Des projections encourageantes

L'INESSS s'attend, d'ici à deux semaines, à ce que le nombre d'hospitalisations diminue d'environ 170 par jour. Cette réduction devrait se traduire par une occupation de lits réguliers occupés par des patients COVID d'environ 2500, comparativement à 3153 en date de jeudi.

Ce sont ces projections, de pair avec la baisse marquée des hospitalisations constatées jeudi, qui ont fait dire au Dr Boileau dès le début de la conférence de presse que la situation pandémique du Québec semble s'améliorer.

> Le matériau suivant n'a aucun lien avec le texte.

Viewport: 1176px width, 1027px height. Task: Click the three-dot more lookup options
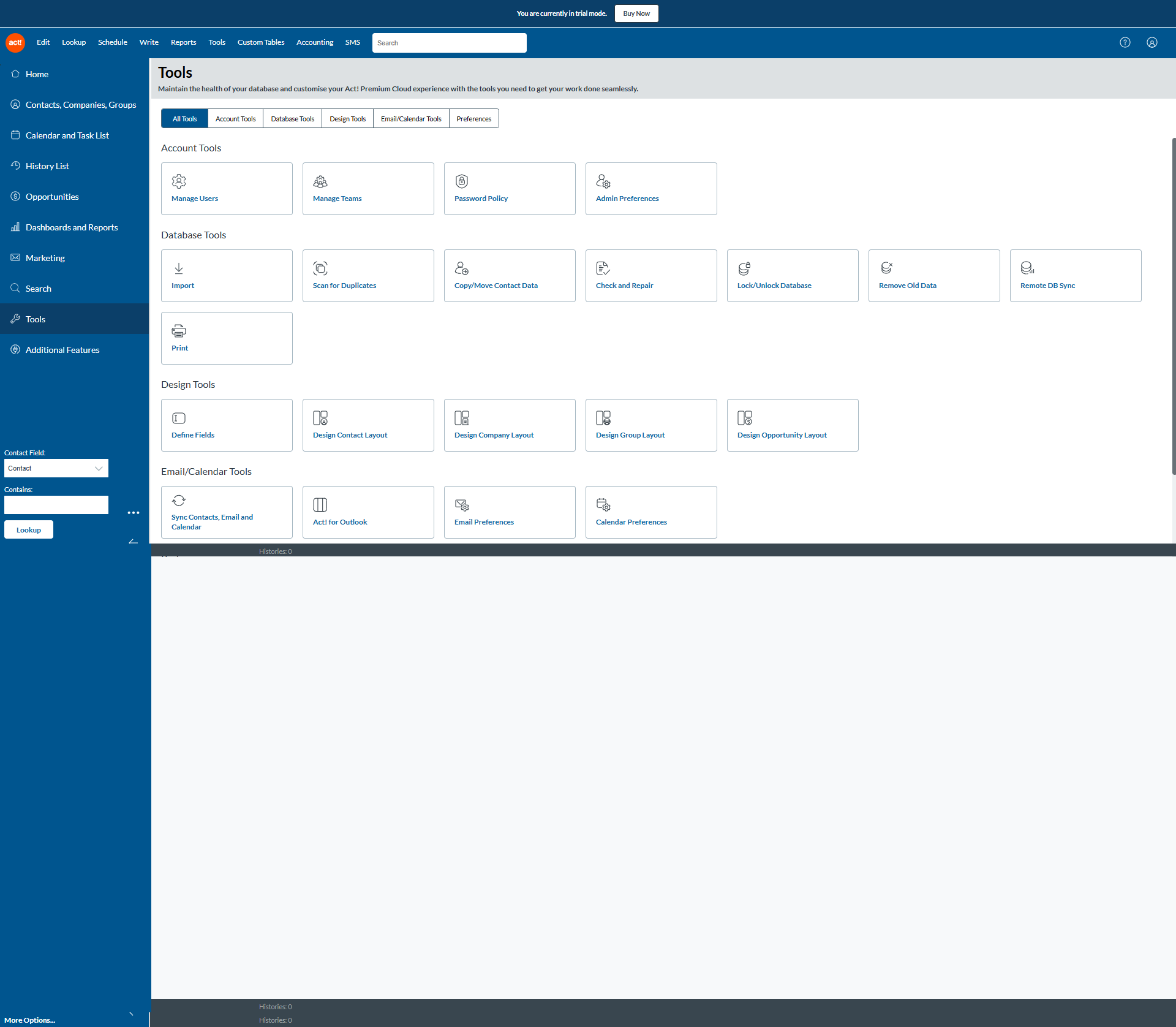pyautogui.click(x=133, y=513)
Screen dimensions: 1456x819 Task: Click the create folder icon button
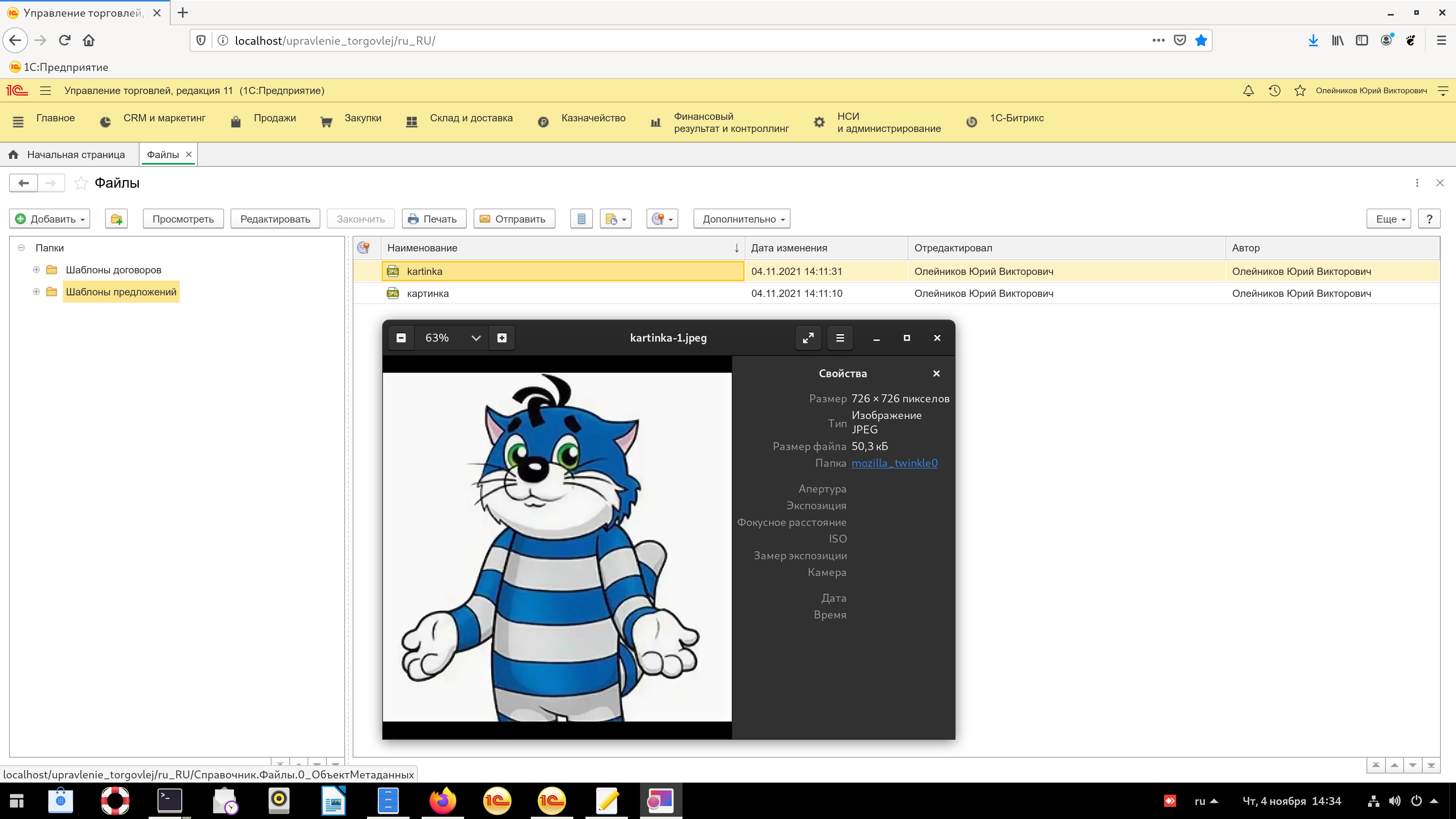pos(116,219)
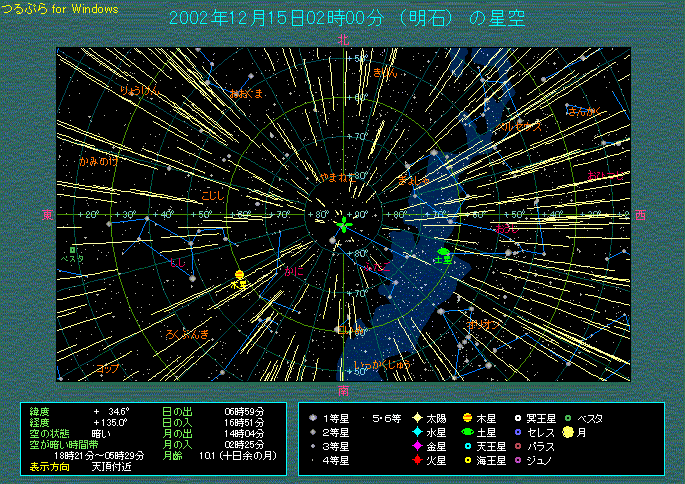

Après avoir frôlé une situation qui aurait pu être franchement dramatique dans les milieux hospitaliers, beaucoup de choses semblent vouloir se stabiliser, a-t-il résumé.

Le Dr Boileau ne semble pas trop inquiet de la hausse en Europe et au Canada du nombre de cas de BA.2, un sous-variant du virus Omicron. Selon lui, ce sous-variant ne semble pas plus dangereux qu'Omicron.

On ne croit pas que ça va [bousculer] les plans de déconfinement puisque, si tous ensemble on progresse vers la vaccination, on devrait pallier [le] risque de ce nouveau variant, a-t-il soutenu.

Le Dr Boileau constate que le BA.2 prend de l'ampleur dans certains pays d'Europe et qu'il est probablement plus contagieux. Toutefois, les données jusqu'à maintenant ne montrent pas qu'il serait plus dangereux [ou] plus mortel, a-t-il souligné.

Une première sans Legault... à la demande du Dr Boileau

La tenue de conférences de presse distinctes de la santé publique et du gouvernement était une demande de longue date des partis d'opposition à l'Assemblée nationale.

Le Dr Boileau avait fait savoir mardi que cette requête serait bientôt exaucée. Le bureau du premier ministre avait toutefois indiqué rapidement qu'il continuerait au besoin à organiser des conférences de presse conjointes avec la santé publique.

Jeudi, le Dr Boileau a déclaré que c'est lui qui, lors de son arrivée en poste, avait demandé à François Legault de tenir des conférences de presse séparées.

Je trouvais que c'était peut-être une bonne idée de me permettre d'avoir des occasions pour expliquer les éléments plus scientifiques ou plus techniques, qui sont des fois compliquées à expliquer ou qu'on n'a pas le temps d'expliquer à l'occasion d'une conférence de presse [conjointe], a-t-il exposé jeudi à l'émission Le 15-18.

Et puis ça a été accepté sans difficulté.

Par ailleurs, le Dr Boileau a fait savoir en conférence de presse jeudi qu'il n'entendait pas se prononcer sur la « contribution santé » que souhaite imposer le premier ministre Legault aux non-vaccinés, jugeant que cette mesure, qu'il a qualifiée d'économique et de fiscale, ne relevait pas de sa compétence.

Il a également spécifié qu'il n'avait pas l'intention pour l'instant de recommander au gouvernement la vaccination obligatoire. Nous savons que ça existe, et nous savons que ce n'est pas le moment de proposer ça, a-t-il dit. Donc, à ce moment-ci, ce n'est pas dans les cartons.